Travel jumpstarts wonder. 

Leaving the usual haunts along the same paths to and from work, market or eateries, draws out the dormant words, smoldered sparks awaiting flint. 

Nothing but changing scenery piques alertness, imagery and observation so profoundly. 

I eat nature.  

Travel bits piece large land masses speeding roadside to tiny impressions, ideas and memory fragments, creating a large mosaic of tile-words. 

As I write, I fly over the Pacific on my way to Seattle to meet a connecting flight to Spokane, where she awaits.

More likely she waits for my call: “I’m here.” 

She and I will drive the distance Google reports as 19 and a 1/2 hours, but I know better. 

Last June, we drove her to Spokane for school. 

She left school–and Spokane–in December to come home and heal.

Last week, she finally returned to the life she began to make there before the unfortunate detour, the accident.

Her head.

She, who took me to a radical feminist art show last April, who sometimes wears a “cunt” pin, who sports Klimt’s The Kiss line drawing of two women tattooed above her ankle, and who smirkingly cranks up Taylor Swift’s “We are never getting back together” on the car radio, will be my car companion across three states homeward.

Road trip.

Just like last year, the rain astonishes us, its violent insistence.

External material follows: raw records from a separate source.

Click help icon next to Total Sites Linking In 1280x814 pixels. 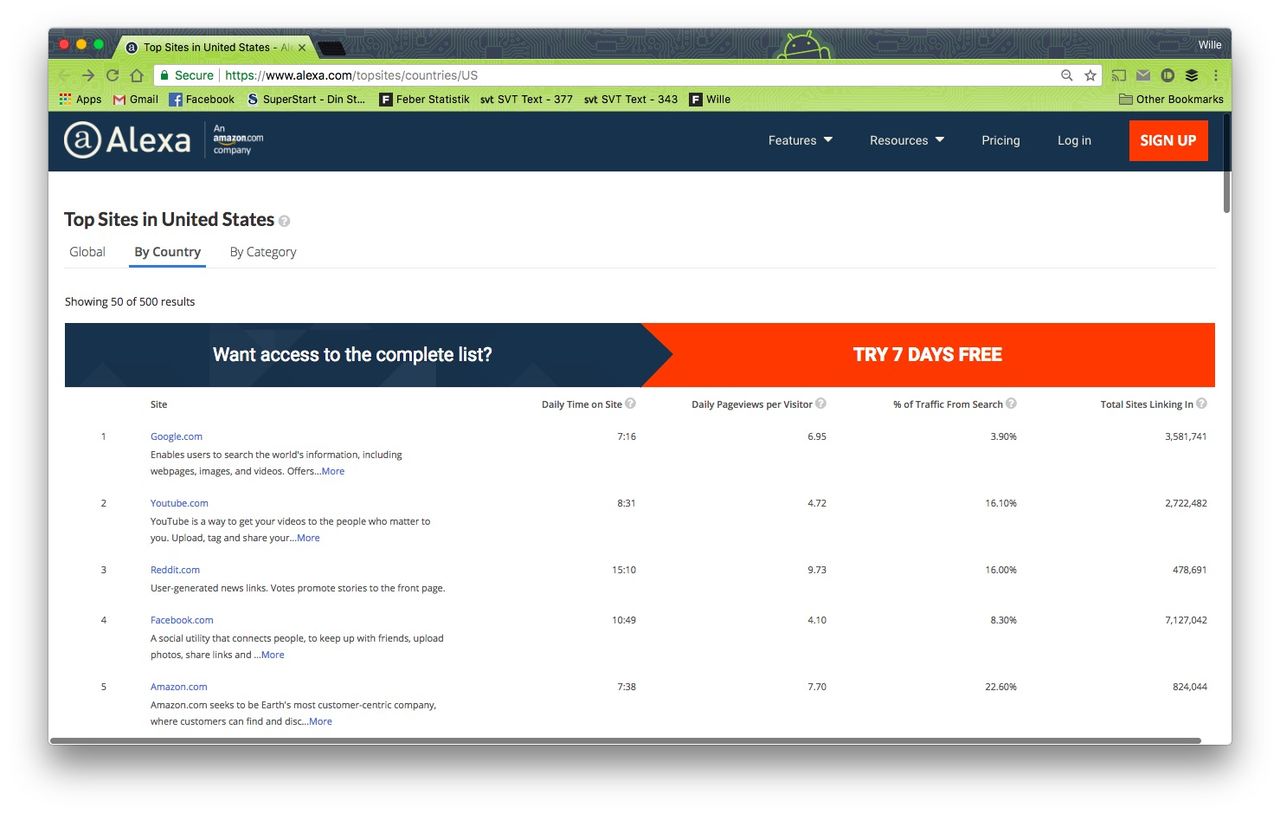point(1201,404)
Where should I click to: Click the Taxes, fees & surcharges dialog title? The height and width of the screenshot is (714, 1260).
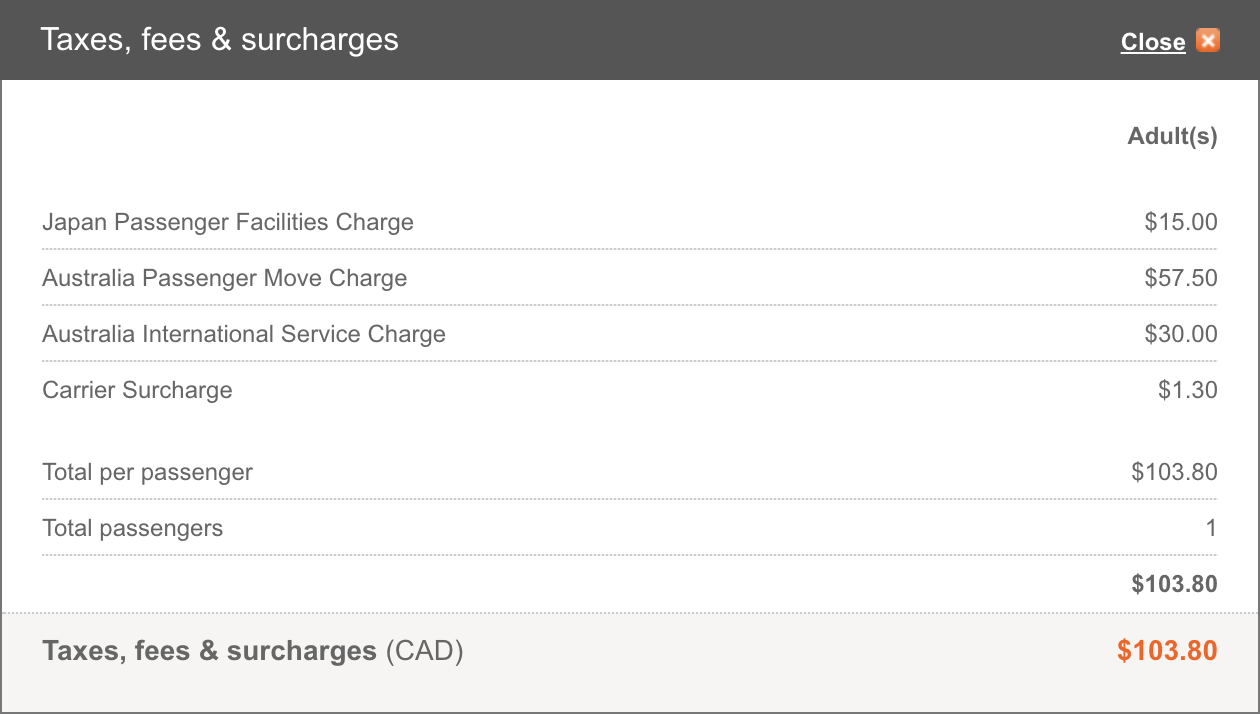pyautogui.click(x=219, y=40)
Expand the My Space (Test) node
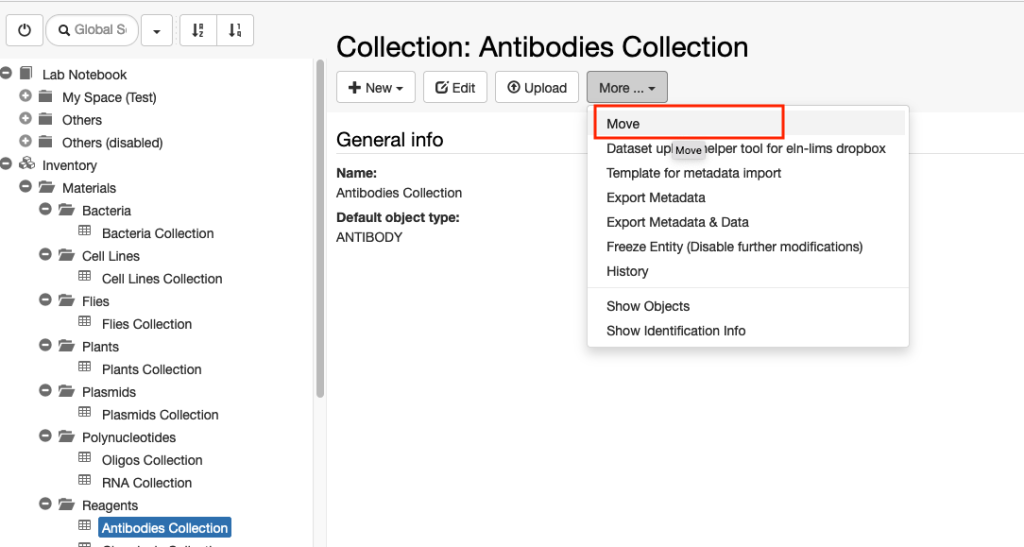The image size is (1024, 547). tap(25, 96)
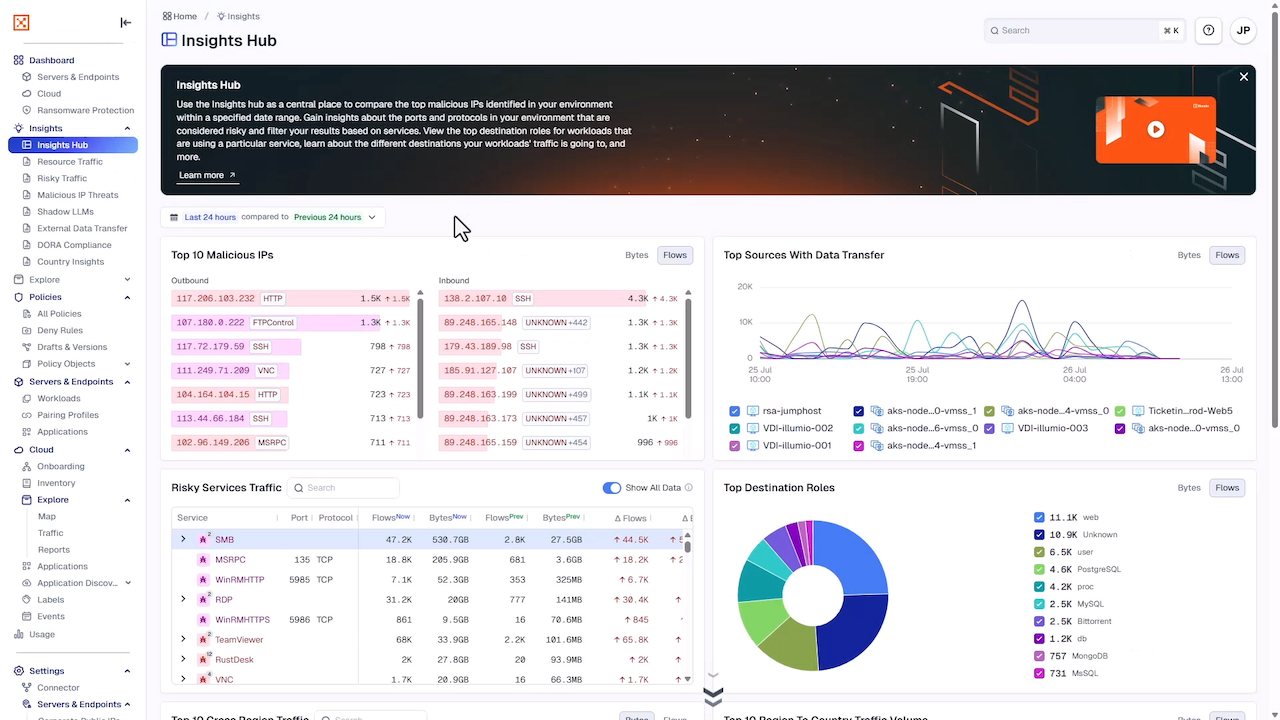
Task: Open the Usage icon in the sidebar
Action: click(x=19, y=634)
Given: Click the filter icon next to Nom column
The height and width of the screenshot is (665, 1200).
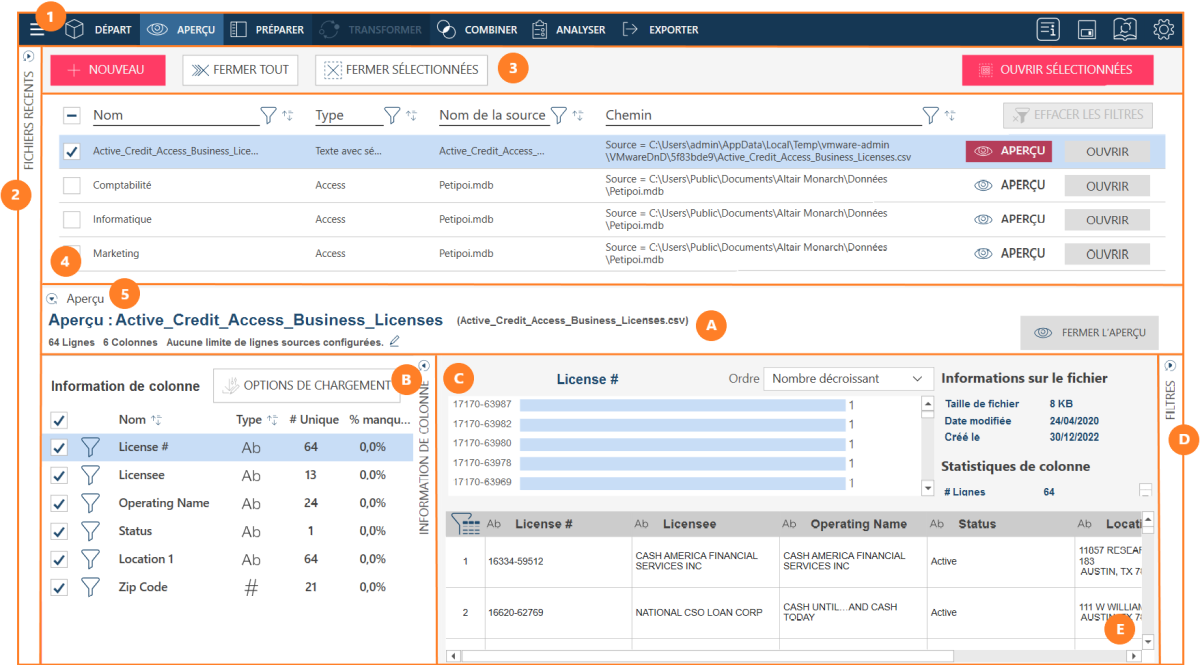Looking at the screenshot, I should [x=268, y=116].
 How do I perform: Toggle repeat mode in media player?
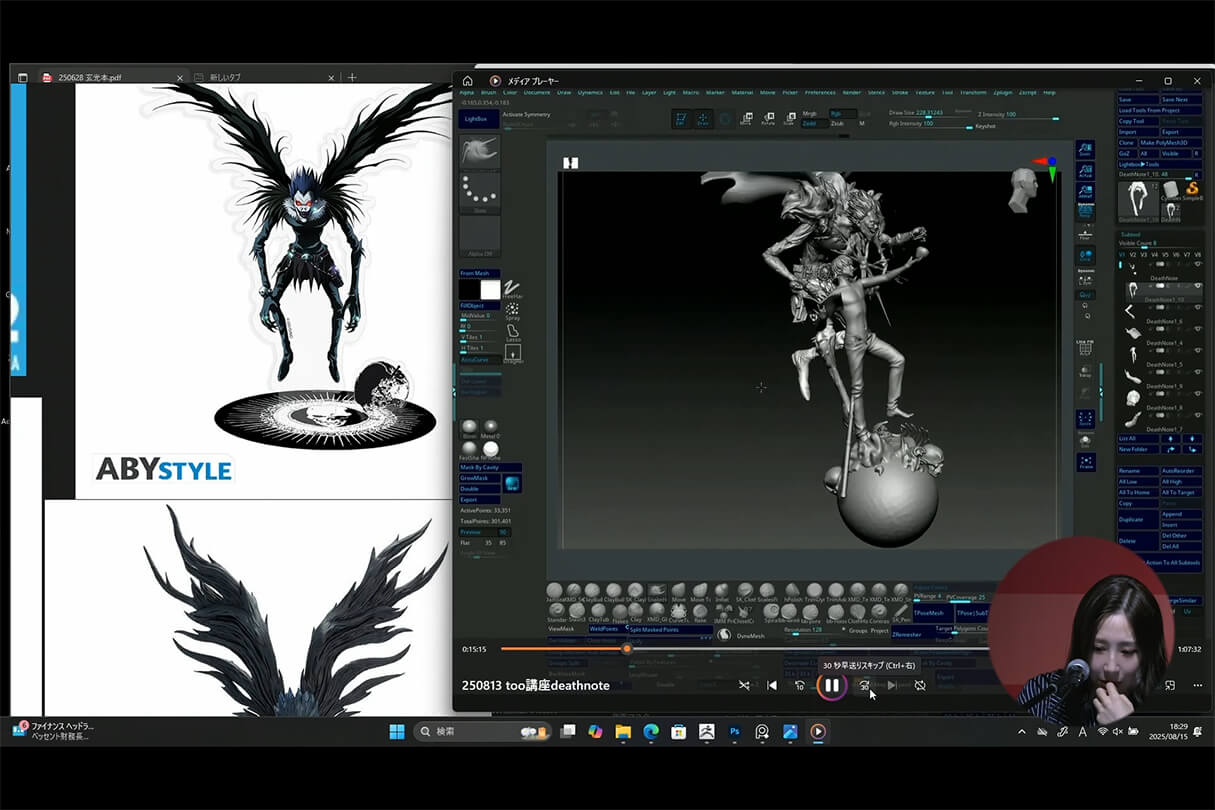coord(920,685)
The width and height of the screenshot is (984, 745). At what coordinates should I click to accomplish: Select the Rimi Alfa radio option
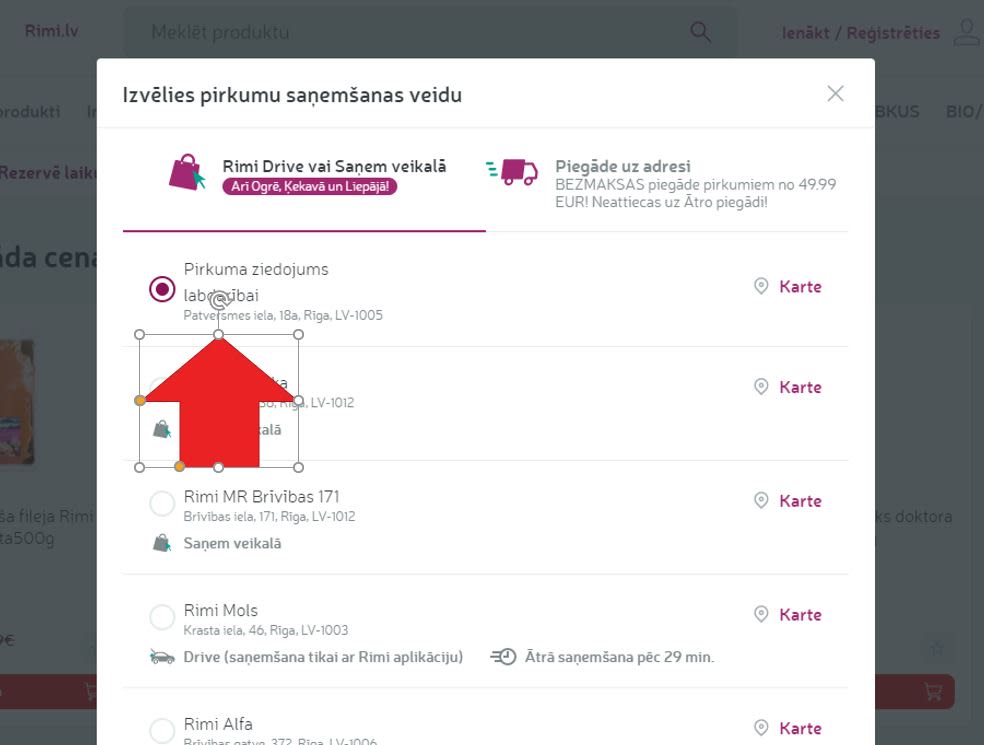pos(162,731)
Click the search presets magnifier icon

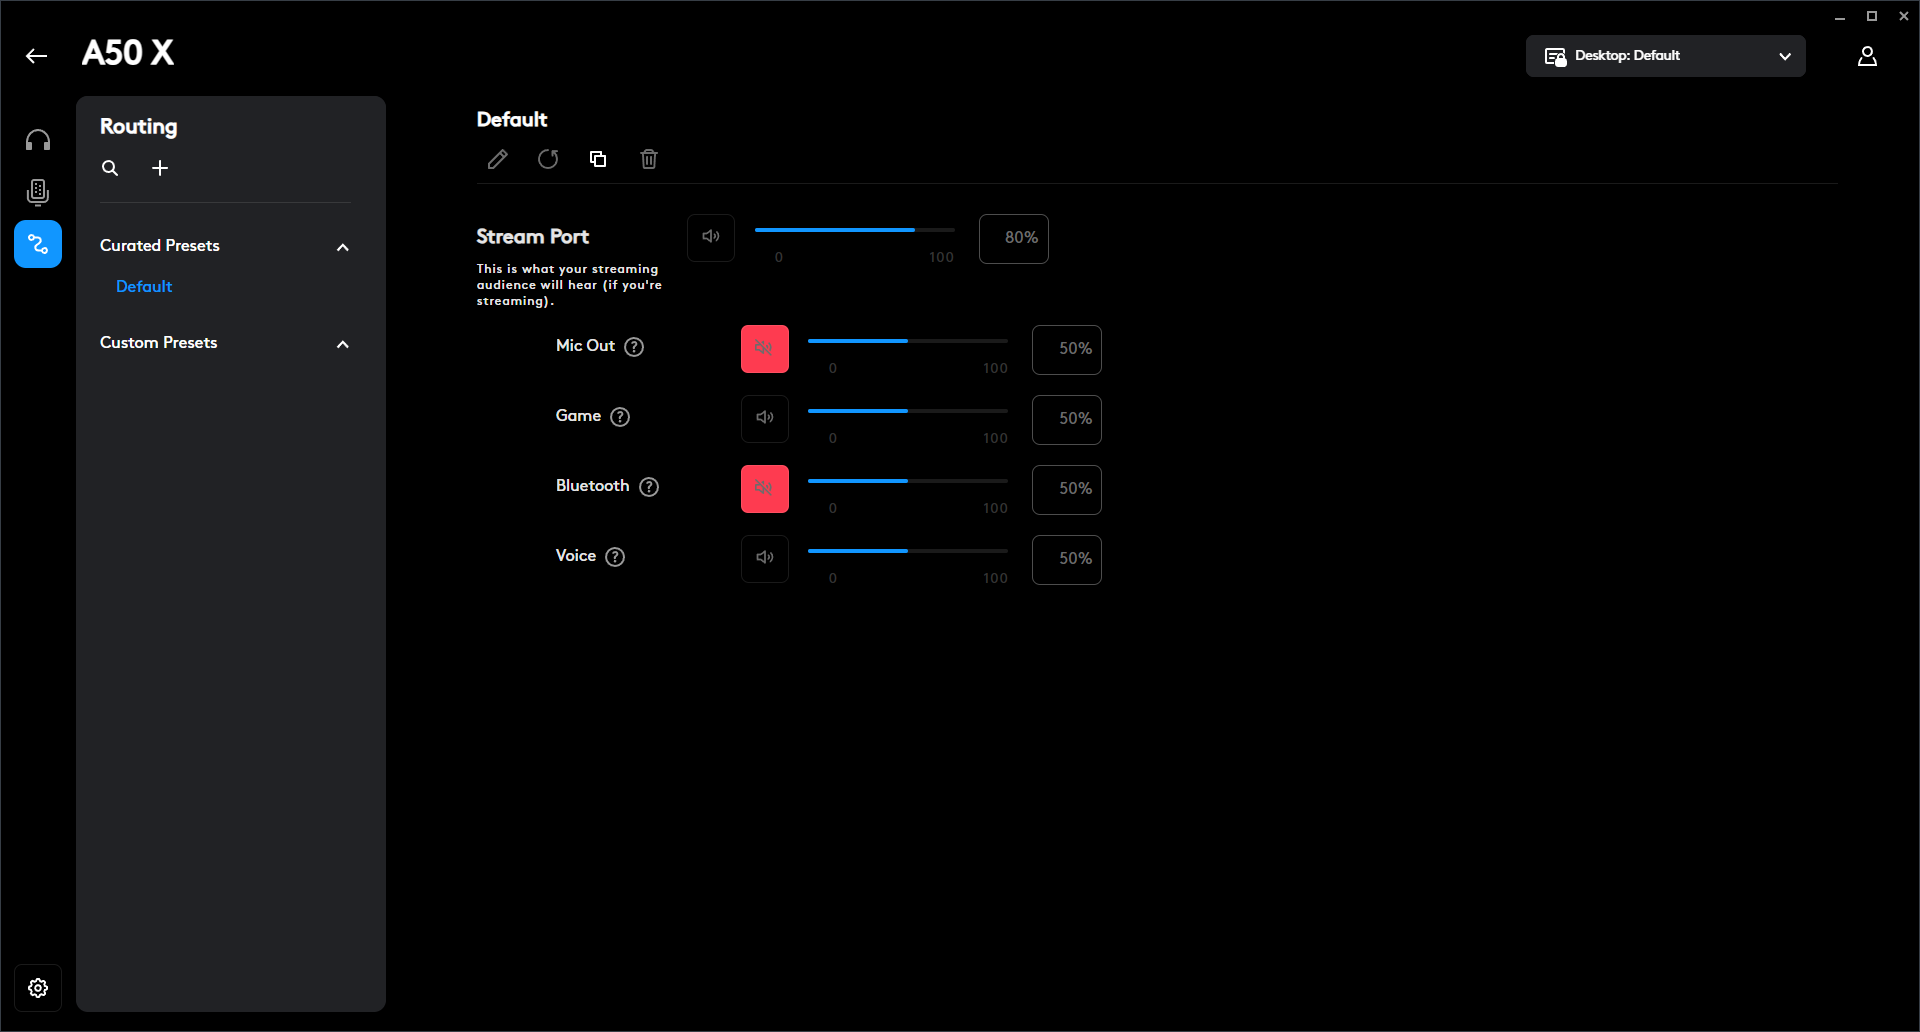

And again, the greenness of green, the way rain pelts the tinny Honda framed windows reminds me of crackling gum chewers, and the nod to engineers knowing that windshield wipers need three or four speeds, these three I recall in a whirlwind road-swallowing marathon beside a semi-conscious travel mate.

She peered into satan’s screen for 23 of the 24 hours. 

But she never could figure out how to find the nearest vegan restaurant to the five freeway in downtown, perhaps too daft from sleeplessness or not acquainted with practical phone features as much as the camera, social media apps and texting.

I grow older in bounding leaps, too old for freezing, middle-of-the-night rest stops along two-lane, farm-house roadways without gas stations for 94 miles and cramped, compact car cabins designed for legless sleepers.

It could have been the blue moon.

I drove and drove, sidling mountain edges; through snowy pines and meadows, rain-soaked forests and cloud-burst flashes drenching miles of almond trees squared off in rows blurring into golden heather fields dotted with black Jerseys ruminating time and space in their masticant jowly bovine stares prescient with the soon-approaching L.A. traffic psychosis.

And home.

Only my biceps carry the road residuals: the mindless painful wheel gripping in the desperate fight against gravity’s theory.